> _EXCERPT TO READ_:
================================
Archive for October, 2007

The Usability of Programs, Part 2 of 2

Monday, October 22nd, 2007

Here are some other principles of UI design that apply to program design:

Reduce Cognitive Load. This guideline in UI design is about minimizing the amount of things a user has to know in order to be able to use a tool effectively. Likewise, a programmer shouldn’t have to subclass five different classes just to effect one small change to an application. For instance, I often find that in order to add a new behavior interactive application I may have to learn the logging framework, the undo/redo mechanism, the localization framework, and the validation framework–on top of whatever complicated hierarchies exist in the model and views. Things usually reach this state when developers anticipating future needs and striving for reusability and generality in their frameworks end up sacrificing simplicity and, ultimately, usability.

DaVinci VmanBe consistent. The brake pedal on one model of car shouldn’t serve as the accelerator on another. That would be dangerous. It can also be dangerous to mix thread safe classes with classes that aren’t thread safe, or to have methods accept null String values in some places and throw exceptions in others. If you adopt an idiom in your public interfaces, like converting exceptions thrown by delegate APIs to local exceptions, or using immutable objects as enumerated types instead of ints, then try to stick with it. Consistency fosters a perception of predictability and stability.

…But not too consistent. Jakob Nielsen, a well known usability expert, suggested that you can take certain principles too far, and the principle of consistency is one of those. He felt that Mac interfaces went to excess in trying to maintain consistency, to the point of defying common sense. A famous example: since the operation of removing things from a desktop consisted of dragging them to the trash can, the operation for ejecting a floppy disk was to drag it from the desktop into the trash can, an operation guaranteed to unnerve a user the first time they try it. In software, programmers often step into the realm of over-engineering in an effort to enforce consistency. An action in a user interface may implement an Undoable interface, but that doesn’t mean all actions should be undoable. One might take pains to separate UI code from Domain objects, but if it means introducing intermediary classes and interfaces just to keep domain code from importing javax.swing packages then it may be better to diverge from consistency.
================================
(Some records)
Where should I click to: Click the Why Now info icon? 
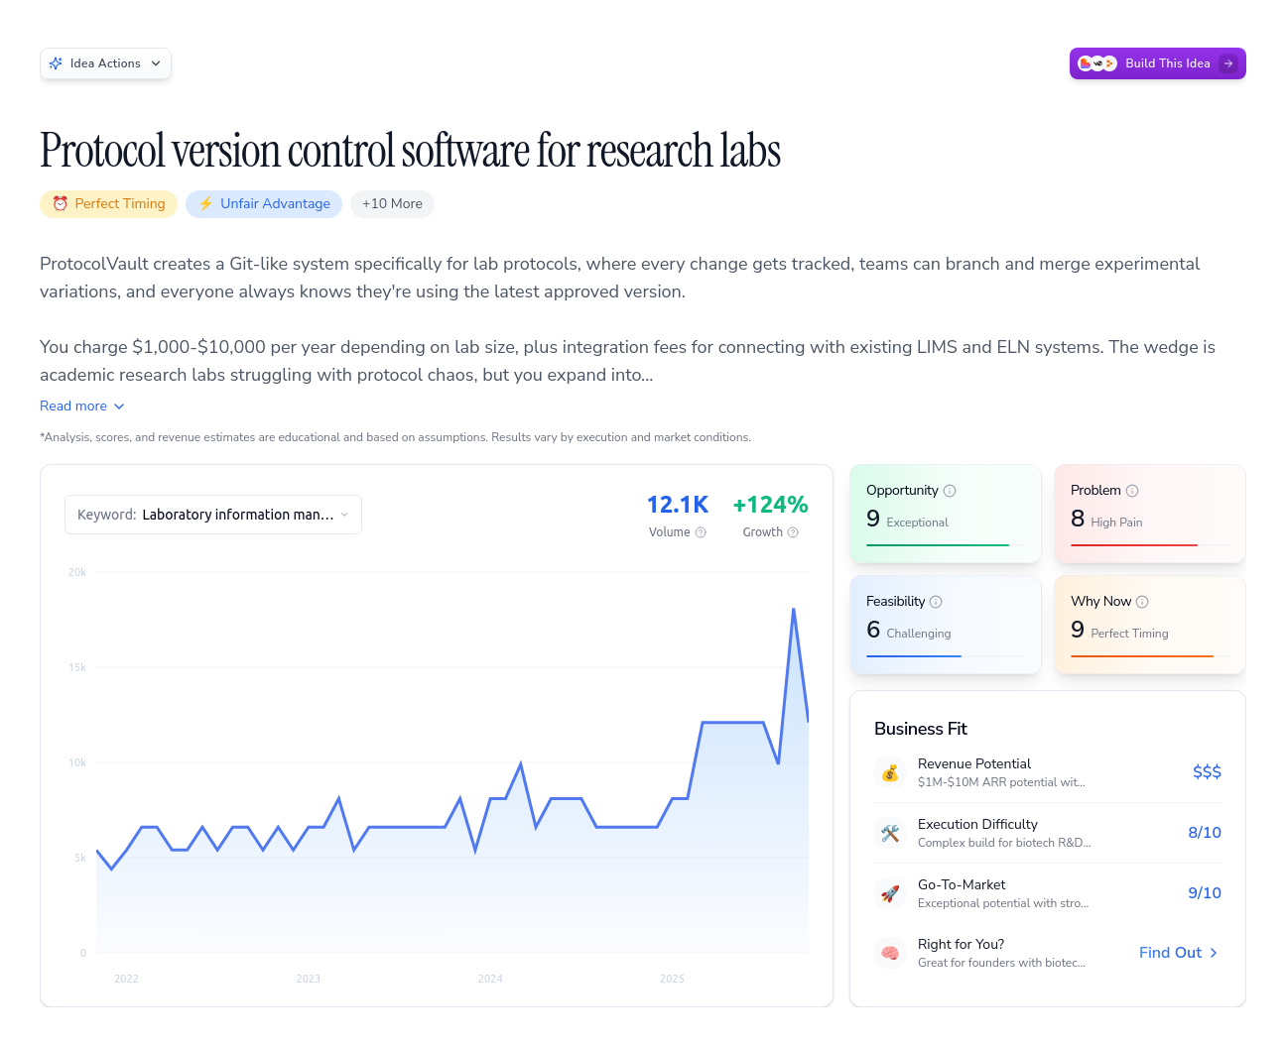click(x=1142, y=602)
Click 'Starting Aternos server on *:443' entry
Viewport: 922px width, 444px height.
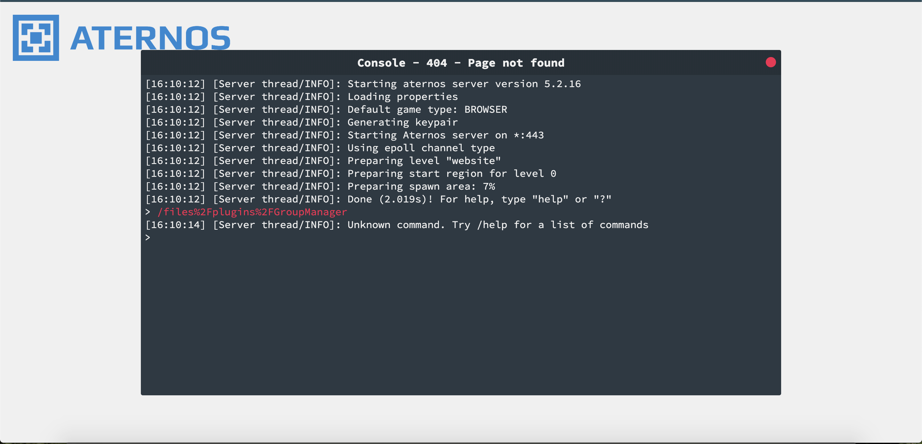344,135
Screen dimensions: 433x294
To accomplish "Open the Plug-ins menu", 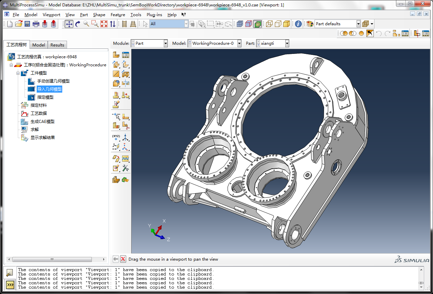I will pos(154,15).
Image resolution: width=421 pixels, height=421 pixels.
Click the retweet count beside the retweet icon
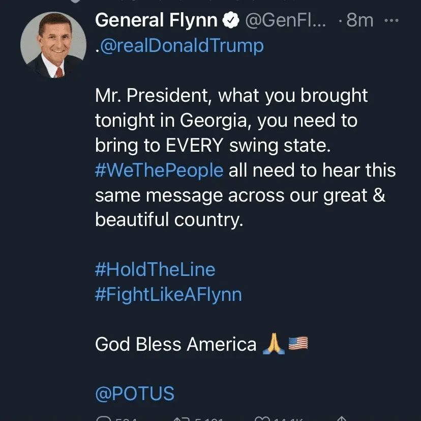pos(208,418)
================================
> _TO DO_:
a. In the post on the usability of programs, what was the operation for ejecting a floppy disk in Mac interfaces?
b. Continue the post on the usability of programs, starting right after its last sentence.

> _THE RESULTS_:
a. Dragging the disk from the desktop into the trash can.

b.
Avoid modality. In many applications users are confronted with modal dialogs which force them to take action before they can proceed in other parts of the application. While a modal dialog is showing, all other parts of the interface are disabled. On the surface this may seem helpful to the user but oftentimes it’s just a convenience for the programmer who doesn’t have the inclination to design the data model so that multiple activities can be conducted concurrently (i.e., changing the properties of an Employee in a dialog while simultaneously deleting that employee in the parent window).

The same thing applies in program design. Sometimes when one object collaborates with another it makes assumptions about the state of that object. Its operation is only guaranteed to be correct under those assumptions. For instance in some data access object there may be operations which result in updating a database object. But these operations might assume that a transaction has been started and fail in the worst possible way if that’s not the case. Users of this class must be aware these methods can only be called in a transaction and keep track of the state of the transaction. An alternative design might encapsulate individual operations in a full transaction, or offer more support keeping track of the transaction state.

Avoid this kind of modality in your classes. You can’t drop all preconditions but the fewer opportunities for failure, the more robust the application.

HandleUtilize Affordances. Affordances are properties of an object that suggest some action can be taken. A door knob “affords” opening a door. A rectangle on a screen may not afford action, but if it is raised and rounded, resembling a button, it affords being pushed. For programmers, affordances might be properties of an interface which make it’s usage more clear. In a class, abstract methods afford overriding. If a class requires several instance variables be initialized when the instance is created, then the programmer should afford that action by adding parameters to the constructor to populate those variables, rather than rely on the caller to invoke setters. Good abstractions and well factored class hierarchies can afford subclass extensions, where flat class structures with duplicate code and concrete classes may not.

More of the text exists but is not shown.